February 9th: WAAF (Women’s Auxiliary Air Force with the Royal Air Force) Margaret Ida Horton, a Fitter Mechanic Airframes took a flight clinging to the tail of a British Spitfire when the pilot forgets that she was adjusting the plane before take-off. She successfully landed back on the ground after the pilot realized that his plane was not handling correctly.
February 10th: Rum & Coca-Cola is released by The Andrews Sisters. It is one of the most recognized and loved songs of the WWII Big Band Era.
March 4th: Princess Elizabeth (who becomes Queen Elizabeth II seven years later) joins the British Auxiliary Transport Services as a driver.
March 6th: The trampoline is invented by George Nissen.
March 8th: The first International Women’s Day observed.
March 8th: Phyllis M. Daley becomes the first African American nurse sworn in as US Navy ensign.
March 12th: New York is the first state to prohibit discrimination by race and creed in employment.
April 18th: Well-known war correspondent Ernie Pyle was killed by enemy fire on the island of Ie Shima, Okinawa, Japan. After his death, President Truman spoke of how Pyle “told the story of the American fighting man as the American fighting men wanted it told.”
April 30th: Adolph Hitler and Eva Braun commit suicide (or did they…?).
May 1st: Joseph Goebbels (Hitler’s successor) and wife commit suicide after killing all six of their children.
July 6th: Abbot and Costello’s ‘Who’s on First’ routine is aired.
July 28th: US Army B-25 crashes into the 79th floor of the Empire State Building due to fog.
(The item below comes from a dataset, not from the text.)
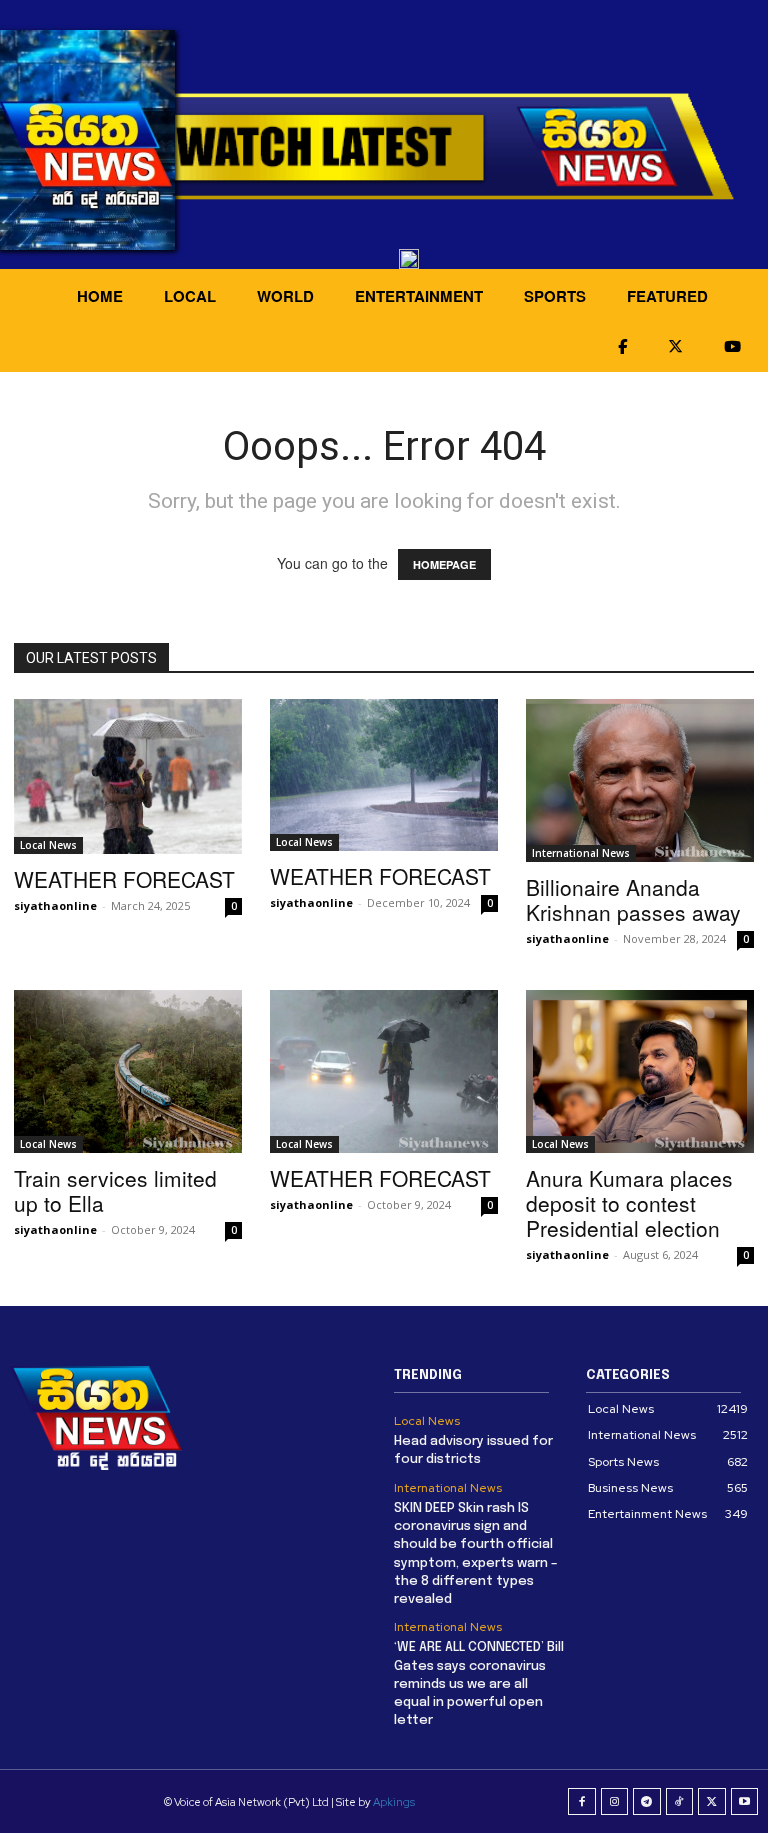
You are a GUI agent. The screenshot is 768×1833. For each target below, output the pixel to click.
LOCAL (190, 296)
Fourteen people die. Elevator Girl Betty Lou Oliver survives a 75-story fall in the elevator she was operating at the time.
July 29th: USS Indianapolis sunk by Japanese forces. Only 316 survive after being pulled three days later from shark-infested waters. 833 lost souls. Amazingly, this is the ship that delivered components of the A-Bomb to US forces in Japan. They were on their return journey. What would the world be like now had the Japanese taken out the ship on their way to the drop off point?
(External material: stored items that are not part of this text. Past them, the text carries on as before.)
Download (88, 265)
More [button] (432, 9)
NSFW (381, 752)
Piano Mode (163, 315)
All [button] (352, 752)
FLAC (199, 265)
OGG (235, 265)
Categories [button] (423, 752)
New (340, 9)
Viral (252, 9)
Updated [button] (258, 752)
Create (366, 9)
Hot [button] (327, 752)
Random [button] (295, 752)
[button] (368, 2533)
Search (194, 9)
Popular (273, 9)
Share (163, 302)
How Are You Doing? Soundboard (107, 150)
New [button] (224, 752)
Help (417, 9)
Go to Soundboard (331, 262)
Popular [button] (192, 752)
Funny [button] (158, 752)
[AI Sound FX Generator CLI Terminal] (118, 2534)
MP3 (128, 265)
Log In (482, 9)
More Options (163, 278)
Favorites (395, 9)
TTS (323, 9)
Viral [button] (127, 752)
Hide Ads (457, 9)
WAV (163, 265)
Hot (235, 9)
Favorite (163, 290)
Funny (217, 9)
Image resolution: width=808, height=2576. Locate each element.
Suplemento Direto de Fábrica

August 21st: President Truman ends the Lend-Lease Program which was created by President Roosevelt to provide for military aid to any country whose defense was vital to the security of the United States. The plan thus gave Roosevelt the power to lend arms to Britain with the understanding that, after the war, America would be paid back in kind.
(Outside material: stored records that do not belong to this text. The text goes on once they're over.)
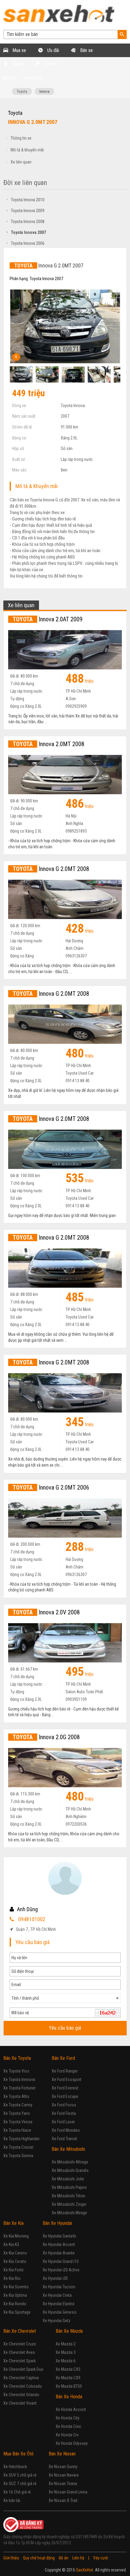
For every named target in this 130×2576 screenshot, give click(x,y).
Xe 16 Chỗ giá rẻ (17, 2492)
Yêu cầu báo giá (65, 2028)
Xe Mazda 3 (66, 2352)
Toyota (22, 91)
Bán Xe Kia (13, 2223)
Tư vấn (50, 64)
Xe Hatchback (15, 2466)
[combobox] (65, 1998)
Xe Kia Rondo (14, 2303)
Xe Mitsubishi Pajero (69, 2187)
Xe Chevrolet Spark (19, 2360)
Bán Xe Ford (63, 2058)
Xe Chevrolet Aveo (19, 2352)
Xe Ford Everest (65, 2088)
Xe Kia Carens (15, 2253)
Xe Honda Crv (67, 2434)
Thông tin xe (21, 138)
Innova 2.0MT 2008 (48, 744)
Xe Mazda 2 (66, 2343)
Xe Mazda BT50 (69, 2386)
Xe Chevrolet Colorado (22, 2386)
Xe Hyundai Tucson (59, 2286)
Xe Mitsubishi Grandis (70, 2170)
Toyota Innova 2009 (25, 210)
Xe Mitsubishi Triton (68, 2195)
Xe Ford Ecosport (66, 2079)
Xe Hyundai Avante (59, 2253)
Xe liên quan (21, 162)
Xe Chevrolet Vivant (20, 2403)
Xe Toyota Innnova (19, 2079)
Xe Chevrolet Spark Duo (23, 2369)
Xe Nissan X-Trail (63, 2500)
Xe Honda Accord (71, 2409)
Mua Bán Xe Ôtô (18, 2454)
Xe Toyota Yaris (16, 2113)
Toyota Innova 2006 (25, 243)
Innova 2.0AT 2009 (48, 619)
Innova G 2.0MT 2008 (51, 868)
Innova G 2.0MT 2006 (51, 1487)
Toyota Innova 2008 (25, 221)
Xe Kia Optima (15, 2295)
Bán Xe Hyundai (57, 2223)
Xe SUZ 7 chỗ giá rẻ (20, 2483)
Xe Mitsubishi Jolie (68, 2178)
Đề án (63, 2557)
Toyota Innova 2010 (25, 199)
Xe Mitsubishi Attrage (70, 2162)
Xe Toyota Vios (16, 2071)
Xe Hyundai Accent (59, 2244)
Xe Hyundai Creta (57, 2295)
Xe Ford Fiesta (64, 2113)
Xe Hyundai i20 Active (61, 2269)
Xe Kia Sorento (16, 2286)
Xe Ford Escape (65, 2096)
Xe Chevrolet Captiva (21, 2377)
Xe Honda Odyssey (72, 2443)
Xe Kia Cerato (14, 2261)
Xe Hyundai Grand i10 (61, 2261)
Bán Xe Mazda (69, 2331)
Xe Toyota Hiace (17, 2130)
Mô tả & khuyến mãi (27, 149)
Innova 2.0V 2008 (46, 1612)
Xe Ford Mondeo (66, 2130)
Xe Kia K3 (11, 2244)
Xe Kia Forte (13, 2269)
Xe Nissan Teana (63, 2483)
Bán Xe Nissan (62, 2454)
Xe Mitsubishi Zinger (69, 2204)
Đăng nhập (33, 77)
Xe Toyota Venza (17, 2121)
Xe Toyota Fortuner (19, 2088)
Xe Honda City (68, 2418)
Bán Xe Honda (69, 2397)
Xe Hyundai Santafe (59, 2236)
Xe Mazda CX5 (68, 2369)
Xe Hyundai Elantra (58, 2303)
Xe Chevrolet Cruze (19, 2343)
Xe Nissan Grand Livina (68, 2492)
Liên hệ (78, 2557)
September 9th: First computer program bug is discovered by Grace Hopper. She used a tweezers to remove a moth that she found inside a rare massive computer being used by the government.
September 9th: The first successful kidney dialysis takes place in The Netherlands.
September 15th: Hurricane Homestead hits southern Florida inflicting $60M in damages ($900M in 2020 dollars).
September 19th: School integration spurs a walk out in Gary, IN.
October 3rd: Elvis Presley makes his first public appearance at age 10.
October 5th: Meet the Press airs for the first time on radio.
October 21st: Women in France are allowed to vote for the first time.
October 29th: First ballpoint pen goes on sale. It is created by the Biro company.
December 5th: US Navy Flight 19, a squadron of five bombers with 14 crewmembers report problems with navigational systems over the waters near Bermuda and completely disappear. Rescue flight PBM-5 and its crew disappeared in its attempt to find any sign of the missing. This began the mystery of The Bermuda Triangle.
December 21st: General Patton dies from complications of a broken neck sustained during a car crash near Manheim, Germany twelve days earlier. In 1947, his memoir, War as I Knew It, was published posthumously.